Une autre mesure qui tenait à cœur au ministre de l’intérieur Thomas de Maizière, concerne l’argent de poche jusqu’ici accordé aux demandeurs d’asile et qui s’élevait en moyenne à 143 € par personne et par mois. Cet argent de poche sera, «dans la mesure du possible», remplacé par des «prestations en nature», ce qui est vivement critiqué par des organisations caritatives et même le Conseil de la Migration du gouvernement, car cette suppression constitue à leurs yeux, une atteinte à la dignité des demandeurs d’asile. Considérant que les demandeurs d’asile n’ont pas le droit de travailler, le temps de leur procédure, ils seront donc condamnés à rester dans leurs centres d’accueil, sans aucune possibilité de participer à la vie de société.

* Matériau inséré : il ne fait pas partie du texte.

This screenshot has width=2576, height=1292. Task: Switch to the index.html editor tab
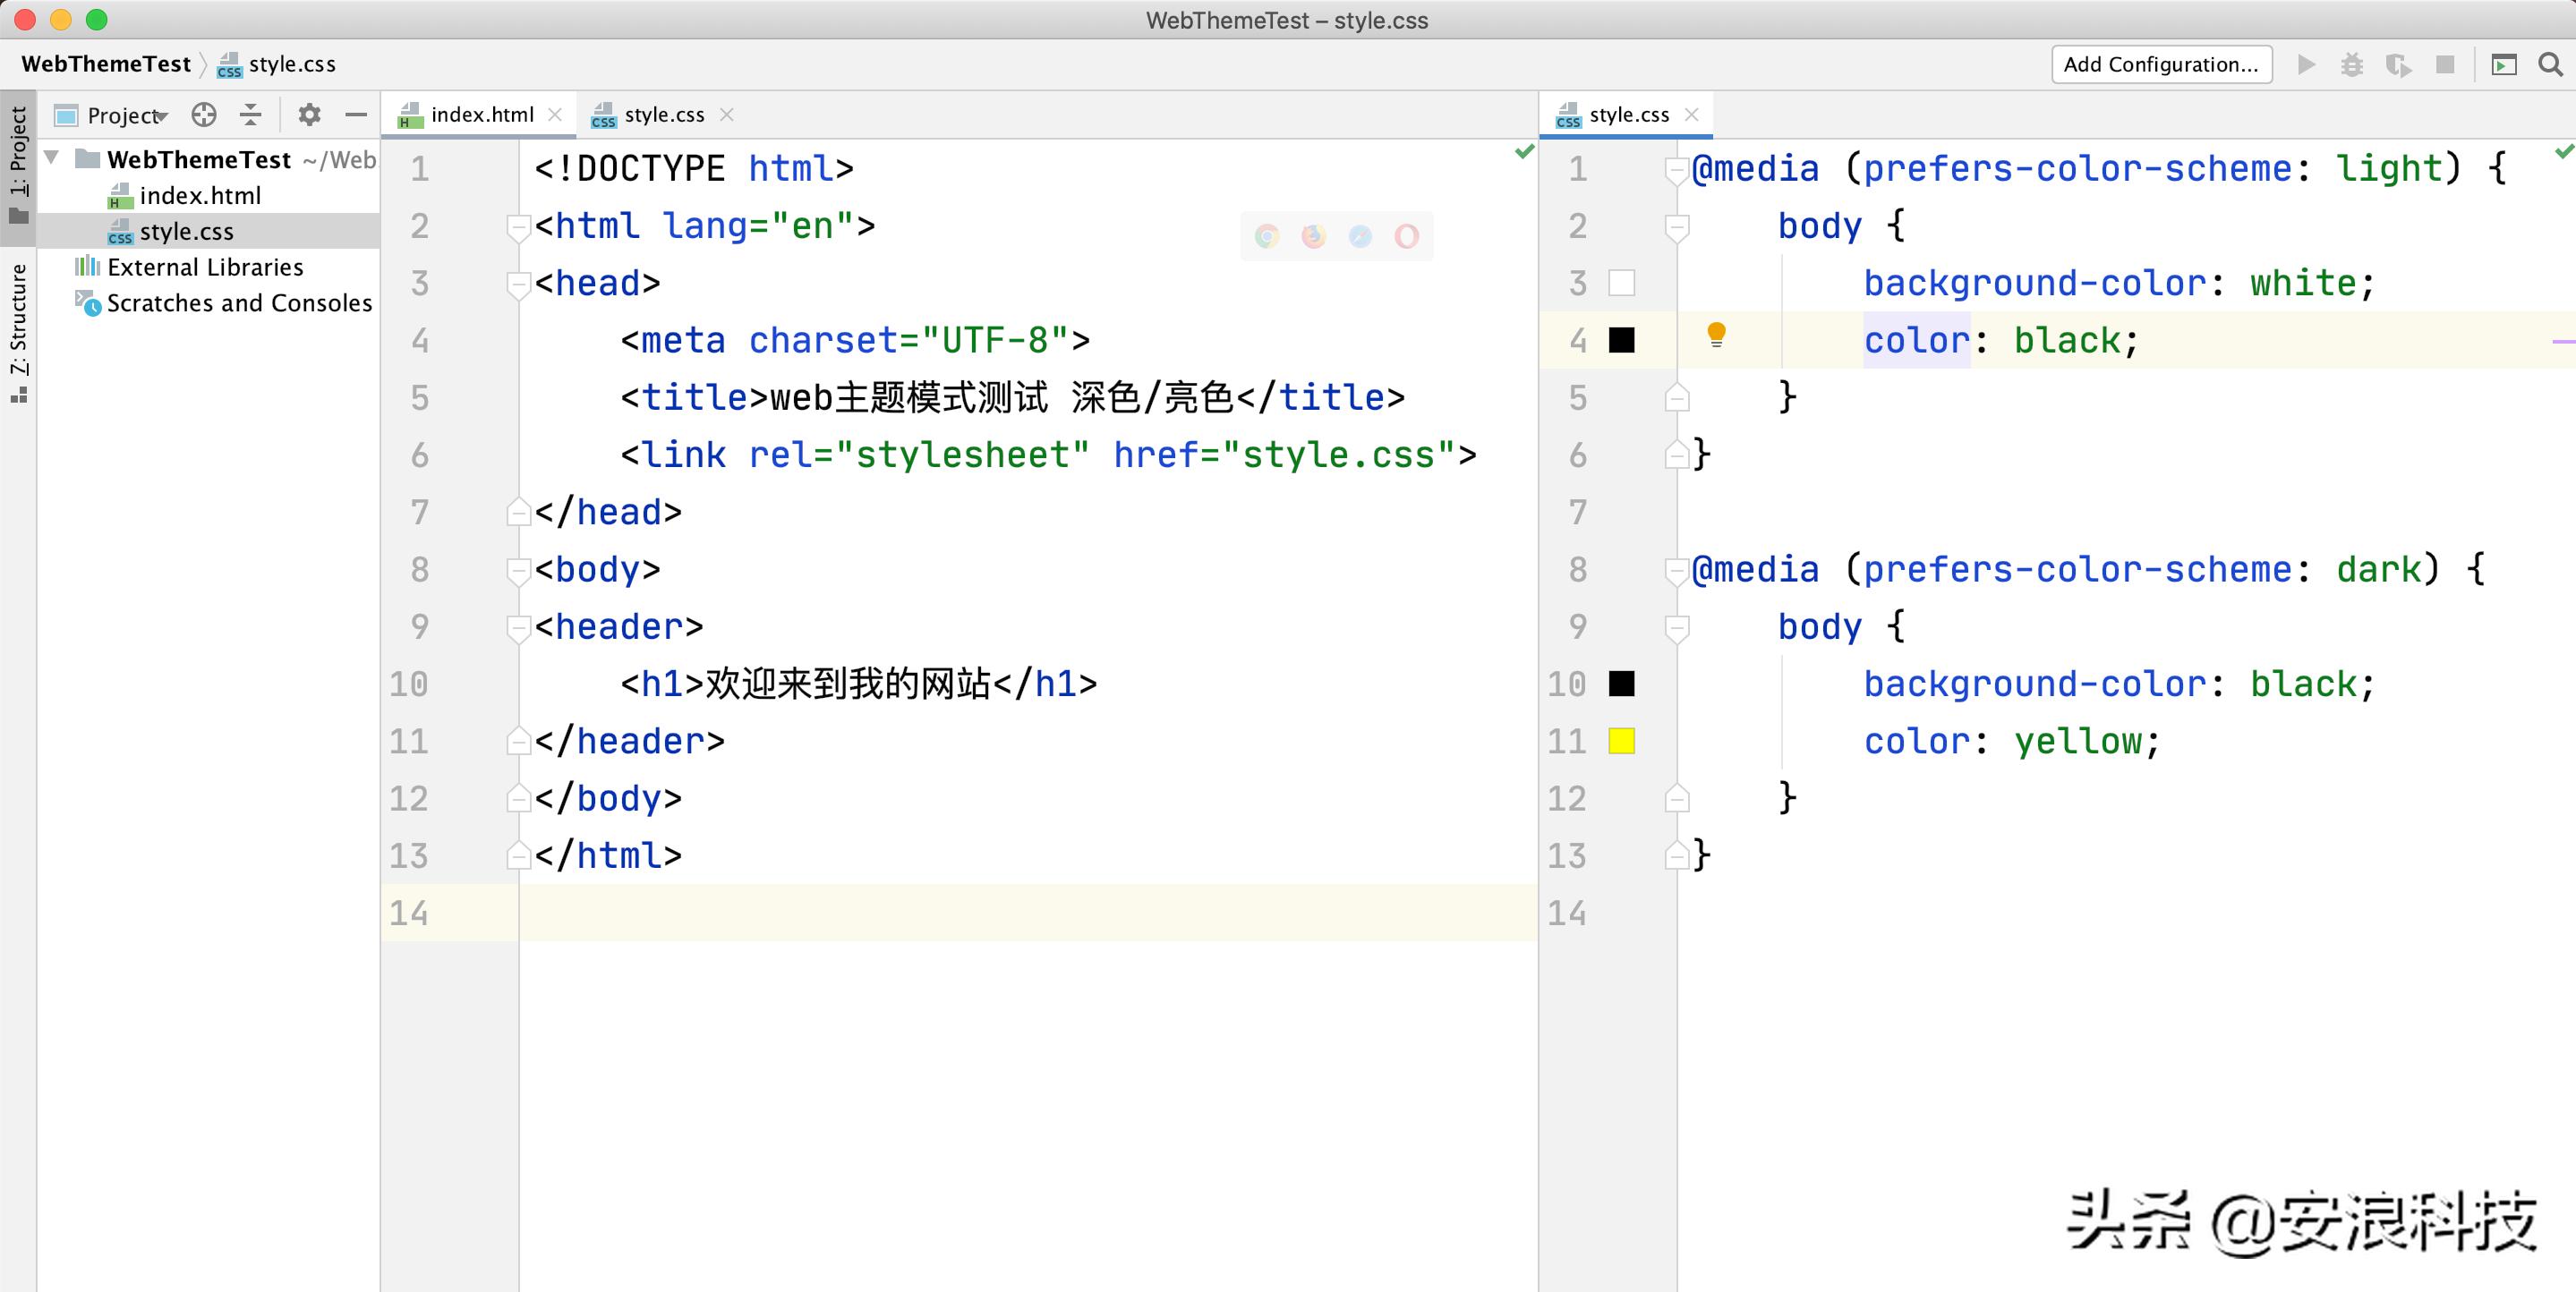coord(481,115)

De plus, on est en droit de se poser la question si une telle mesure ne constitue pas une «invitation» à des actes criminels – en vivant dans une société axée sur la consommation, il paraît étrange de couper les nouveaux arrivants de ce mode de vie.

D’autres mesures semblent viser plutôt une intégration plus rapide, comme l’octroi d’une carte santé aux demandeurs d’asile considérés comme «ayant de bonnes chances d’être reconnus», ou encore une extension de l’offre de cours de langue et de civilisation.

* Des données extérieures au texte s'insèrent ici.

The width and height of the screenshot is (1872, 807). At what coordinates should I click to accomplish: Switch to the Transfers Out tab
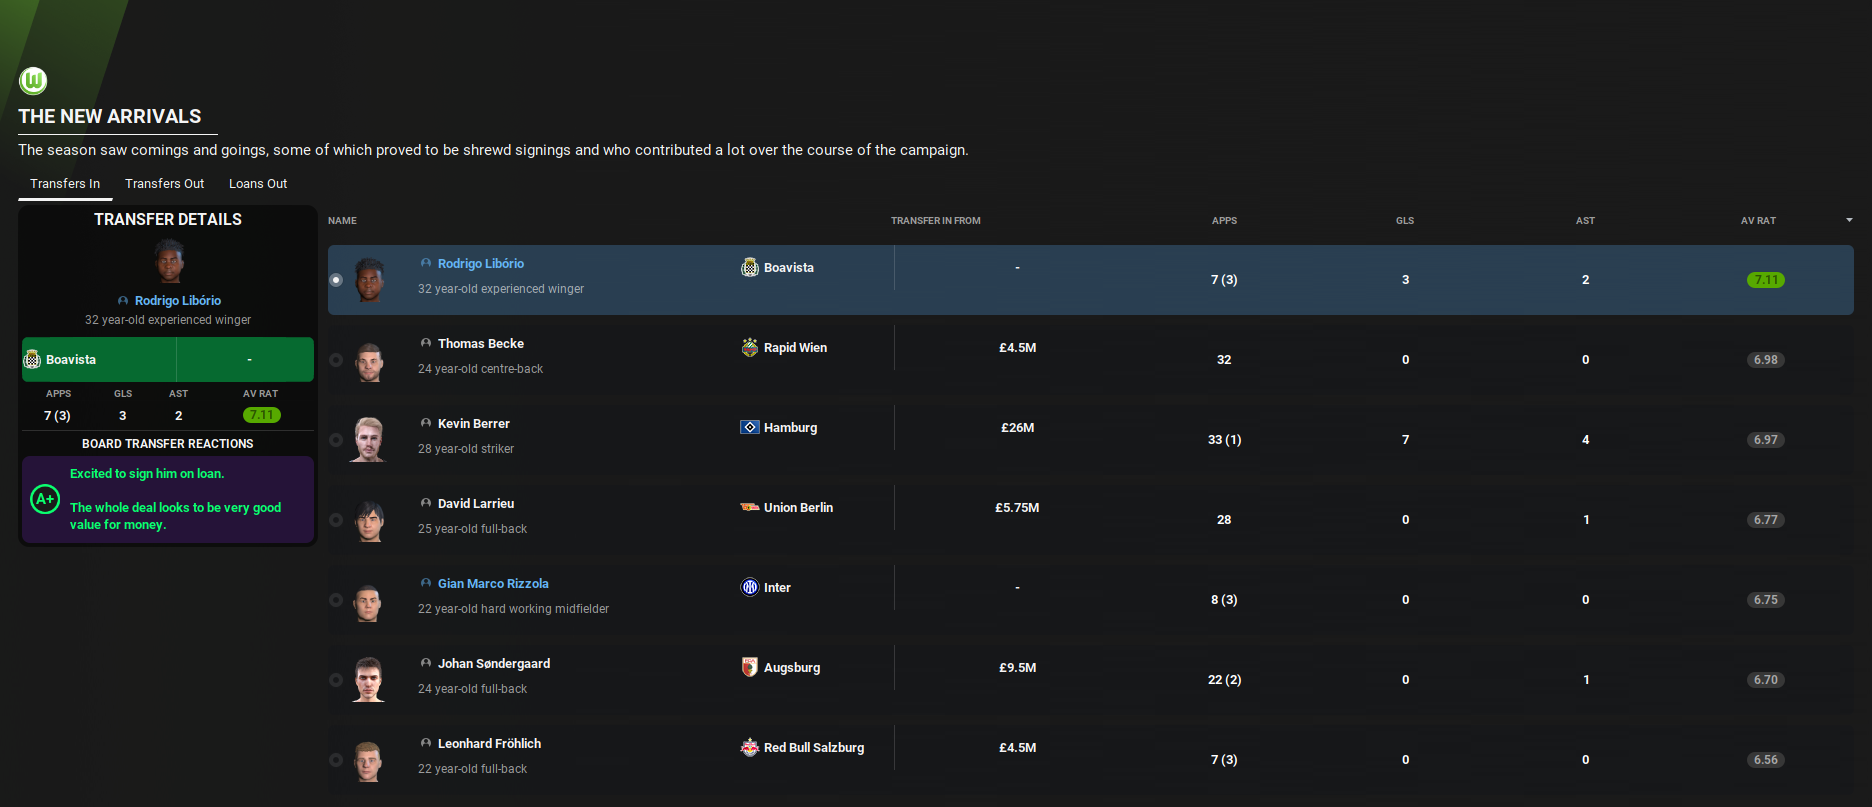tap(164, 184)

Mais sur cette nouvelle loi, pèse le soupçon non démenti, de se vouloir «dissuasive». Face à l’afflux de réfugiés en Allemagne, le pays tente de se rendre «inattractif», en espérant ainsi réduire le nombre de demandeurs d’asile qui veulent venir en Allemagne. Une nouvelle fois, on bricole sur les symptômes, au lieu de s’attaquer sur les causes de ce mouvement de migration qui constitue la plus grande vague de migration après la IIe Guerre Mondiale. Ce n’est pas en s’attaquant à la dignité des réfugiés qu’on pourra résoudre les problèmes qui déclenchent ce mouvement de migration – il faut intervenir dans les pays concernés, comme la Syrie, l’Afghanistan, l’Irak et d’autres. Pour ce faire, les états G7 ont annoncé à New York de vouloir débloquer 1,8 milliards d’euros pour les organismes internationaux qui apportent du soutien dans les régions affectées par ces crises. Une partie de cet argent est destinée à la Turquie, à la Jordanie et au Liban, les trois pays ayant accueilli le plus grand nombre de réfugiés syriens, pour, comme l’a exprimé le ministre des affaires étrangères allemand, Frank-Walter Steinmeier, «permettre aux réfugiés de rester dans les pays limitrophes».

Mais tant que la Russie soutient le dictateur syrien al-Assad, la guerre civile en Syrie continuera et avec elle, la vague de migration. Des lois qui rendent l’accès à l’asile plus difficile, n’y changeront rien.